American mining company

The Northeast Siberia Company (NESC) was an American company established in 1902 by a retired Russian colonel named Vonlyarlyarsky, but composed primarily of Chicagoans. The company's chartered purpose was to prospect for gold in the Chukotka region of Russia.

The first problem encountered by the company once it was founded was finding miners willing to work in Chukotka. Because the concession was on imperial land, it could not be divided into claims like in North America. As a result of this, the company could not legally offer any property rights to miners, only salaries. Russian miners were very hard to come by, so the company had to recruit Americans with false promises of lucrative gold stakes with generous terms (half of the gold plus half of the gold-producing land).
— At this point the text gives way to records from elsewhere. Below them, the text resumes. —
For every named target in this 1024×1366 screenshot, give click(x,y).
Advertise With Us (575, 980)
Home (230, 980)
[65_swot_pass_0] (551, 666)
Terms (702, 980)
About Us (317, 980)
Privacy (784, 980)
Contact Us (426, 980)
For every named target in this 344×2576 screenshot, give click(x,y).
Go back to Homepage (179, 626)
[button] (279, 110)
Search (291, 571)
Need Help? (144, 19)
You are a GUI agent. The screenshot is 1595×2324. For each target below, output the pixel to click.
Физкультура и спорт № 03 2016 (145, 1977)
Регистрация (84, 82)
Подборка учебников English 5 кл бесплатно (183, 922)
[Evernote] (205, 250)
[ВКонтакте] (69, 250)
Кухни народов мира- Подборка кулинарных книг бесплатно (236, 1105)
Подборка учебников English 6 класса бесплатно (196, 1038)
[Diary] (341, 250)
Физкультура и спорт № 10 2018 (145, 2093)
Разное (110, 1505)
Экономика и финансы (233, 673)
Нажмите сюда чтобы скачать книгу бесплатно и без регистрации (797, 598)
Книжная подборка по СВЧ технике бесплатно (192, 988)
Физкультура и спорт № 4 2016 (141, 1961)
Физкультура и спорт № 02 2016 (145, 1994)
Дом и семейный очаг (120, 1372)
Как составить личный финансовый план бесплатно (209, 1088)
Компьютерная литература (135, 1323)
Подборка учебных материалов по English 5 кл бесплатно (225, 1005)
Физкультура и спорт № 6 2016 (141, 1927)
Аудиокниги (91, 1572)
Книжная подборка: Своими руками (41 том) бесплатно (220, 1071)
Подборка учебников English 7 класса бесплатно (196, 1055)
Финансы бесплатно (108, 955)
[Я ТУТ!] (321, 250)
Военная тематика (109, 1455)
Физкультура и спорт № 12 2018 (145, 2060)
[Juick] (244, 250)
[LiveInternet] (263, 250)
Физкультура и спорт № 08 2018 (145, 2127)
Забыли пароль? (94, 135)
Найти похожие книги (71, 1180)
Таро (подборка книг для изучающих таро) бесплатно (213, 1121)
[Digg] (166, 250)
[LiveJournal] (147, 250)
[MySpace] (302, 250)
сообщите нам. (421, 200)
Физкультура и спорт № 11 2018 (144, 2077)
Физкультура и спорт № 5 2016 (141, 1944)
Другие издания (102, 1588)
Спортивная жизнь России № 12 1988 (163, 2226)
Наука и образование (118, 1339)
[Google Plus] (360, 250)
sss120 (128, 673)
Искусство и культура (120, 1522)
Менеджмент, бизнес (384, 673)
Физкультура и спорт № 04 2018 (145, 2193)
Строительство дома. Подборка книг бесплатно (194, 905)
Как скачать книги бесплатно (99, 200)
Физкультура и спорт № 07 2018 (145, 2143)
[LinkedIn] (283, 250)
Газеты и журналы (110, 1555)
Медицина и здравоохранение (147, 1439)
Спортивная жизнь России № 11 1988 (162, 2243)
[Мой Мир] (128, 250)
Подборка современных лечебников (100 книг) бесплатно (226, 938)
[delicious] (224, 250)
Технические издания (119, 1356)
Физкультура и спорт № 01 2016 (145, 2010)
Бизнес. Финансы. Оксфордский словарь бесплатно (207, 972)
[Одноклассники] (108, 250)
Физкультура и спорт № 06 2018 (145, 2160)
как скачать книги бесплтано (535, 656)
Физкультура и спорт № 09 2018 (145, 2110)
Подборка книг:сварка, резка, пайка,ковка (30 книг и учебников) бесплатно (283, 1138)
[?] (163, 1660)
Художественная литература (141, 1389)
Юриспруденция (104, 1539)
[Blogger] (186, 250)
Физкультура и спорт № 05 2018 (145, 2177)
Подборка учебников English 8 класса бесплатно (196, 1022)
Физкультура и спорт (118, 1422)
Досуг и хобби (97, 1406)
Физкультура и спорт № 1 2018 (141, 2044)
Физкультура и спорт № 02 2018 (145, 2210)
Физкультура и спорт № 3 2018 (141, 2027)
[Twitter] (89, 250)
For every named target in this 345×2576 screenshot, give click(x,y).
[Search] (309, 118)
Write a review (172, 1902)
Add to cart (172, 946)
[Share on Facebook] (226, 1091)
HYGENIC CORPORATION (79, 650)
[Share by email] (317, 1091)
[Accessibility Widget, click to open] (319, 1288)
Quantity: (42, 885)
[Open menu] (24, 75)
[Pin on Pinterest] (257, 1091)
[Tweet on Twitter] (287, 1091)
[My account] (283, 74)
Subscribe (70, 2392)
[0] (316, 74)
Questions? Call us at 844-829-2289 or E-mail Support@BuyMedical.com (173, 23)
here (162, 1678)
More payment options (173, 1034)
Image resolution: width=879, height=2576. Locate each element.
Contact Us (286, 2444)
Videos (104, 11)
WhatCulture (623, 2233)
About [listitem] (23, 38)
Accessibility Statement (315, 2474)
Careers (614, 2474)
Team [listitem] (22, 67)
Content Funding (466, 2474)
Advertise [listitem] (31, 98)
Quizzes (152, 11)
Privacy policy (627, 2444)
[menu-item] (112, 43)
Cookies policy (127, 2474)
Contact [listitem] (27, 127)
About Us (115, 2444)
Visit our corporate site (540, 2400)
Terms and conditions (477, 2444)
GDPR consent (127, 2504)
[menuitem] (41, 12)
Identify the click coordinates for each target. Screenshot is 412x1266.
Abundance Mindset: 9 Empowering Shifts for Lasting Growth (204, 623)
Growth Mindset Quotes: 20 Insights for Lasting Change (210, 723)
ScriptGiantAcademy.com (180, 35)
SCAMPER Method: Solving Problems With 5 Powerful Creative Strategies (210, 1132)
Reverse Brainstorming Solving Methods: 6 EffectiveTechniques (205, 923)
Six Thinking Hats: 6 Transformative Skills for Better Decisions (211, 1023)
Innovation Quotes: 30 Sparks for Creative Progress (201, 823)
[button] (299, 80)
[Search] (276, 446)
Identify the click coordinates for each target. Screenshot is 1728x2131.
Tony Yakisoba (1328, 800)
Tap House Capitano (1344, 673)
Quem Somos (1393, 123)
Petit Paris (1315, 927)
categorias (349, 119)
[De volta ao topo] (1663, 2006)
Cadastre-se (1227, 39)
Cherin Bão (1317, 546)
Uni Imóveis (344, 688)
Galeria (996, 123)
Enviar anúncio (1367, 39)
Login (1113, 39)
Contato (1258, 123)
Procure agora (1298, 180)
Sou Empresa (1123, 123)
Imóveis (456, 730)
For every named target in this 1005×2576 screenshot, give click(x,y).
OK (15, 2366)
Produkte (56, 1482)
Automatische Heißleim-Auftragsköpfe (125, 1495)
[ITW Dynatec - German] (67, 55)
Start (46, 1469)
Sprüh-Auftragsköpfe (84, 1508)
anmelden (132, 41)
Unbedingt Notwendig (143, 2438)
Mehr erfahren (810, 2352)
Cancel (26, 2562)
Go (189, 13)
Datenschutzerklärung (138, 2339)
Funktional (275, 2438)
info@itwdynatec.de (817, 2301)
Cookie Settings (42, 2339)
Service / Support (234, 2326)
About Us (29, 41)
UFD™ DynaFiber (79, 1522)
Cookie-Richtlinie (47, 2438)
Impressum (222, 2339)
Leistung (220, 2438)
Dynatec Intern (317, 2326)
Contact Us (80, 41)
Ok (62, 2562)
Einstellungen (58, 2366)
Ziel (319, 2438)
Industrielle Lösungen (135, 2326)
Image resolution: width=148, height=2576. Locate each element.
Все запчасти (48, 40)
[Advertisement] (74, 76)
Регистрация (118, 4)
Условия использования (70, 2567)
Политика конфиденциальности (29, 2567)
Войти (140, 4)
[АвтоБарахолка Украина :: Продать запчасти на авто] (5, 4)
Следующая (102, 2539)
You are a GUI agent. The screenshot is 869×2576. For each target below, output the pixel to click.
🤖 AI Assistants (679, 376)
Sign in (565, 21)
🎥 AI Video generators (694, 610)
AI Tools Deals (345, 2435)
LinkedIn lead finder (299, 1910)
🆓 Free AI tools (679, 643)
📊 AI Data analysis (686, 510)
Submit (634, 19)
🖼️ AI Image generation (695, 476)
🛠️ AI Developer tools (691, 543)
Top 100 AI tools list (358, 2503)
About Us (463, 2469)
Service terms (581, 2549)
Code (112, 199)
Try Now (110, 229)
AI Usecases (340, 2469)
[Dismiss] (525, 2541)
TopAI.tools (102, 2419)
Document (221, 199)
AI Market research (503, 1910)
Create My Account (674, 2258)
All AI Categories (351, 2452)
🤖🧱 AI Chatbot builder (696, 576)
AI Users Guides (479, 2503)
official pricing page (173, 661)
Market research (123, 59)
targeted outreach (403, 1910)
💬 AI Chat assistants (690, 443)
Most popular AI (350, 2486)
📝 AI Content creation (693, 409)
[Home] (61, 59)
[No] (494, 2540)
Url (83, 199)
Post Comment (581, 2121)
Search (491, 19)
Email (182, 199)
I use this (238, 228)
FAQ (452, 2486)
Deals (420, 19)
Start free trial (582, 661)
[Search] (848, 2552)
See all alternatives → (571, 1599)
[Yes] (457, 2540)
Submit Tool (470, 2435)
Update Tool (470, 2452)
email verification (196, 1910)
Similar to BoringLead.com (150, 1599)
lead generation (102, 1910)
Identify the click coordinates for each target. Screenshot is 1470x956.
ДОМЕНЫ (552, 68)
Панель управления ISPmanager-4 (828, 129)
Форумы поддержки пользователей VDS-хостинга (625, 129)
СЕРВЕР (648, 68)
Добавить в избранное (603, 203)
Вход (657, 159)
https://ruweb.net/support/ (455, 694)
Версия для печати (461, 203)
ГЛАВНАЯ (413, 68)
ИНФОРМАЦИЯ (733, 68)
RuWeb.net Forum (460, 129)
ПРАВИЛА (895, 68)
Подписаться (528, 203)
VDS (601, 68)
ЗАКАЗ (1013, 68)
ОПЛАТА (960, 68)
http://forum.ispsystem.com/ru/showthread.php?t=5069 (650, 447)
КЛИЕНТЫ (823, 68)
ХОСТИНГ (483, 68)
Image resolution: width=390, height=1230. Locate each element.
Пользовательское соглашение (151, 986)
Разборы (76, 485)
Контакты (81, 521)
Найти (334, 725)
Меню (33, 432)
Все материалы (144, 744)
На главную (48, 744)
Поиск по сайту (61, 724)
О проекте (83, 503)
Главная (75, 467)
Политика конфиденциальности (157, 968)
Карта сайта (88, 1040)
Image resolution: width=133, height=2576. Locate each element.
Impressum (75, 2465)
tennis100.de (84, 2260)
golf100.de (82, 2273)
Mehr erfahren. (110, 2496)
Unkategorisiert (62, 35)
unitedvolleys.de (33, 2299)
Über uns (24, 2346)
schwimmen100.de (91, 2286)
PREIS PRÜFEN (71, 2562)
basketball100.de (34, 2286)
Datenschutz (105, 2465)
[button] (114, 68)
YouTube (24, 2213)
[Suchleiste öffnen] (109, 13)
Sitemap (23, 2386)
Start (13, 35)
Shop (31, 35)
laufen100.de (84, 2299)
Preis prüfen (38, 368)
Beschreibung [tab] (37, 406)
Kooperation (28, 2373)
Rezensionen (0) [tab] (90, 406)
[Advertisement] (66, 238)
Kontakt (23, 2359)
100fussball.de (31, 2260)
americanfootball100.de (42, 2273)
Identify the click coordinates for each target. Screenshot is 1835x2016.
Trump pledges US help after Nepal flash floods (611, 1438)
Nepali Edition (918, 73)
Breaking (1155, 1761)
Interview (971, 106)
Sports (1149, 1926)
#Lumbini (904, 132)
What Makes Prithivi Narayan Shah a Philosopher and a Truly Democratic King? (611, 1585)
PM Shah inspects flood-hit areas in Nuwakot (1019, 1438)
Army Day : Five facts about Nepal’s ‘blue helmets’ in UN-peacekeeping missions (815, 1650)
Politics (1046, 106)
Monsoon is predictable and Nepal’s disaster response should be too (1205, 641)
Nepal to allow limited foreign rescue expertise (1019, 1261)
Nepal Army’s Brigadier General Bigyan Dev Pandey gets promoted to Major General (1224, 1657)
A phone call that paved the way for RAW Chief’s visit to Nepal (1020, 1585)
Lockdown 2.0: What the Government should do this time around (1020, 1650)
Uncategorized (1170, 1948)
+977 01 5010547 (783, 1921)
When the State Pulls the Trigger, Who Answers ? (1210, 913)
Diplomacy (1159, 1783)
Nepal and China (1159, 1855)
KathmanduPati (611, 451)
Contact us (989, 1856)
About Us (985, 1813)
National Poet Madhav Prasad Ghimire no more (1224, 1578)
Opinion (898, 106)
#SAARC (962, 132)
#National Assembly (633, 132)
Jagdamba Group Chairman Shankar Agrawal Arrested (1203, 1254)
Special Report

The NESC operated vessels of its own, including the gasoline schooner Barbara Hernster. In 1905, the Barbara Hernster struck a reef and was sunk near Providence Bay while on a journey to recover furs and ivory worth more than a million dollars. Its captain, adventurer Olaf Swenson, became a well-known trader in Anadyr.

In 1906 it was reported that the NESC was forbidden by the Russian government from any activities other than mining, such as fur trading. The company may also have been involved in illegally trading alcohol. Also in 1906, American miners working for the NESC reportedly discovered a steel and leather mail coat, along with a helmet and coins which may have been left by Cossack explorers in the mid-1600s.

In 1909, the company sent out a dispatch that there was a prison riot in Yakutsk resulting in the deaths of at least four guards, and that escaped prisoners were attempting to flee to Alaska. Later that year the Russian government banned foreign investment in Chukotka in an effort to stop the "unscrupulous exploitation" and mistreatment of the Chukchi people by the Americans.

The company's concession in Russia was ended in 1910.